_What you are asked to do_. Return the entries in their entirety, precisely as given.

+ + + + + + +

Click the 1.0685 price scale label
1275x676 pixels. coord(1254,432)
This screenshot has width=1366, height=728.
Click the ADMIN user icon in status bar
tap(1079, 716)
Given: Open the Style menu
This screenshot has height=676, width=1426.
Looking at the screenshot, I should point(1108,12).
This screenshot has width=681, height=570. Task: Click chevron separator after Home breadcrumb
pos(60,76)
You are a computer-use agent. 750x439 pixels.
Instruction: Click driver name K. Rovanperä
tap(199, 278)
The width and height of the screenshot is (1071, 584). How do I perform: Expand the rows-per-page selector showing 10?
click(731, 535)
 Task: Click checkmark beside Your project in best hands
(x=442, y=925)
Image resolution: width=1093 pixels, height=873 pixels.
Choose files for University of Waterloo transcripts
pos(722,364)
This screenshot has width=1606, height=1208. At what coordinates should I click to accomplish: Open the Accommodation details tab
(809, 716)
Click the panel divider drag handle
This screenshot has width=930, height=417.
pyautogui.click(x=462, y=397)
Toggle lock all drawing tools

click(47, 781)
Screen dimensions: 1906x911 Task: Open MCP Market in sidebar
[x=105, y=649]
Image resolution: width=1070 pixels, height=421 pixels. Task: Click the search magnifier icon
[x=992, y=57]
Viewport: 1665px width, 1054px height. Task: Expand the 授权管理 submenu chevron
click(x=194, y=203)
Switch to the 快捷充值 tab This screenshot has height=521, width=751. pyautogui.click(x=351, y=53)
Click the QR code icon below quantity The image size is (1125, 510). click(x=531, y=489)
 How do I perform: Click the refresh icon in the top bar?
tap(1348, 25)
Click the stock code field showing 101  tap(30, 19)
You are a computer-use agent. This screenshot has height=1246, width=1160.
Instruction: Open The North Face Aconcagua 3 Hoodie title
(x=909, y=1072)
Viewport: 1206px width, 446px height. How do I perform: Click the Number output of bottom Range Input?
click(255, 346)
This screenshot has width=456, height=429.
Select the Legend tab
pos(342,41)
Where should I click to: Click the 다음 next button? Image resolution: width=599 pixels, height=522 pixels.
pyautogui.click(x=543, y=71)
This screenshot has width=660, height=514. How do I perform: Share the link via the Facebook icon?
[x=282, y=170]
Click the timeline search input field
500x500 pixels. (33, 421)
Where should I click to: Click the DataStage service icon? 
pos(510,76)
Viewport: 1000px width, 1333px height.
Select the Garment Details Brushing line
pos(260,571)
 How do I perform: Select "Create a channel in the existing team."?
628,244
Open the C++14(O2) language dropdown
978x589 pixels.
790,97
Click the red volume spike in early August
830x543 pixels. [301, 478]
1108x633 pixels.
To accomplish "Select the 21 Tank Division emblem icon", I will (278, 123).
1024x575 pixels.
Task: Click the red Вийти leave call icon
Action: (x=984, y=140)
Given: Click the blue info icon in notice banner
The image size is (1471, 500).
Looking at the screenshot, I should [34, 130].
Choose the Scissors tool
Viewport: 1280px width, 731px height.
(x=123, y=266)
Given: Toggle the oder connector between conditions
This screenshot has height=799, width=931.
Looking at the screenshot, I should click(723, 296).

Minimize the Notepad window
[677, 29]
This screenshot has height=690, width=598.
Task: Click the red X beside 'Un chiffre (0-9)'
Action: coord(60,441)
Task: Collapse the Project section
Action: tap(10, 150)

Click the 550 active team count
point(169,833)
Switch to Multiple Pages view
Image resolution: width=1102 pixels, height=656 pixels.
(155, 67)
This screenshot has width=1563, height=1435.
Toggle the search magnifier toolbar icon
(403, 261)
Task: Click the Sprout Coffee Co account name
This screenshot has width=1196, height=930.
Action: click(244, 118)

+ + + + + + +

_Completed task_.
Click the 1.0685 price scale label
1275x676 pixels. coord(1254,432)
This screenshot has width=1366, height=728.
Click the ADMIN user icon in status bar
tap(1079, 716)
Given: Open the Style menu
This screenshot has height=676, width=1426.
Looking at the screenshot, I should point(1108,12).
This screenshot has width=681, height=570. Task: Click chevron separator after Home breadcrumb
pos(60,76)
You are a computer-use agent. 750x439 pixels.
Instruction: Click driver name K. Rovanperä
tap(199, 278)
The width and height of the screenshot is (1071, 584). How do I perform: Expand the rows-per-page selector showing 10?
click(731, 535)
 Task: Click checkmark beside Your project in best hands
(x=442, y=925)
Image resolution: width=1093 pixels, height=873 pixels.
Choose files for University of Waterloo transcripts
pos(722,364)
This screenshot has width=1606, height=1208. At what coordinates should I click to accomplish: Open the Accommodation details tab
(809, 716)
Click the panel divider drag handle
This screenshot has width=930, height=417.
pyautogui.click(x=462, y=397)
Toggle lock all drawing tools

click(47, 781)
Screen dimensions: 1906x911 Task: Open MCP Market in sidebar
[x=105, y=649]
Image resolution: width=1070 pixels, height=421 pixels. Task: Click the search magnifier icon
[x=992, y=57]
Viewport: 1665px width, 1054px height. Task: Expand the 授权管理 submenu chevron
click(x=194, y=203)
Switch to the 快捷充值 tab This screenshot has height=521, width=751. pyautogui.click(x=351, y=53)
Click the QR code icon below quantity The image size is (1125, 510). click(x=531, y=489)
 How do I perform: Click the refresh icon in the top bar?
tap(1348, 25)
Click the stock code field showing 101  tap(30, 19)
You are a computer-use agent. This screenshot has height=1246, width=1160.
Instruction: Open The North Face Aconcagua 3 Hoodie title
(x=909, y=1072)
Viewport: 1206px width, 446px height. How do I perform: Click the Number output of bottom Range Input?
click(255, 346)
This screenshot has width=456, height=429.
Select the Legend tab
pos(342,41)
Where should I click to: Click the 다음 next button? Image resolution: width=599 pixels, height=522 pixels.
pyautogui.click(x=543, y=71)
This screenshot has width=660, height=514. How do I perform: Share the link via the Facebook icon?
[x=282, y=170]
Click the timeline search input field
500x500 pixels. (33, 421)
Where should I click to: Click the DataStage service icon? 
pos(510,76)
Viewport: 1000px width, 1333px height.
Select the Garment Details Brushing line
pos(260,571)
 How do I perform: Select "Create a channel in the existing team."?
628,244
Open the C++14(O2) language dropdown
978x589 pixels.
790,97
Click the red volume spike in early August
830x543 pixels. [301, 478]
1108x633 pixels.
To accomplish "Select the 21 Tank Division emblem icon", I will (278, 123).
1024x575 pixels.
Task: Click the red Вийти leave call icon
Action: (x=984, y=140)
Given: Click the blue info icon in notice banner
The image size is (1471, 500).
Looking at the screenshot, I should [34, 130].
Choose the Scissors tool
Viewport: 1280px width, 731px height.
(x=123, y=266)
Given: Toggle the oder connector between conditions
This screenshot has height=799, width=931.
Looking at the screenshot, I should click(723, 296).

Minimize the Notepad window
[677, 29]
This screenshot has height=690, width=598.
Task: Click the red X beside 'Un chiffre (0-9)'
Action: coord(60,441)
Task: Collapse the Project section
Action: tap(10, 150)

Click the 550 active team count
point(169,833)
Switch to Multiple Pages view
Image resolution: width=1102 pixels, height=656 pixels.
(155, 67)
This screenshot has width=1563, height=1435.
Toggle the search magnifier toolbar icon
(403, 261)
Task: Click the Sprout Coffee Co account name
This screenshot has width=1196, height=930.
Action: click(244, 118)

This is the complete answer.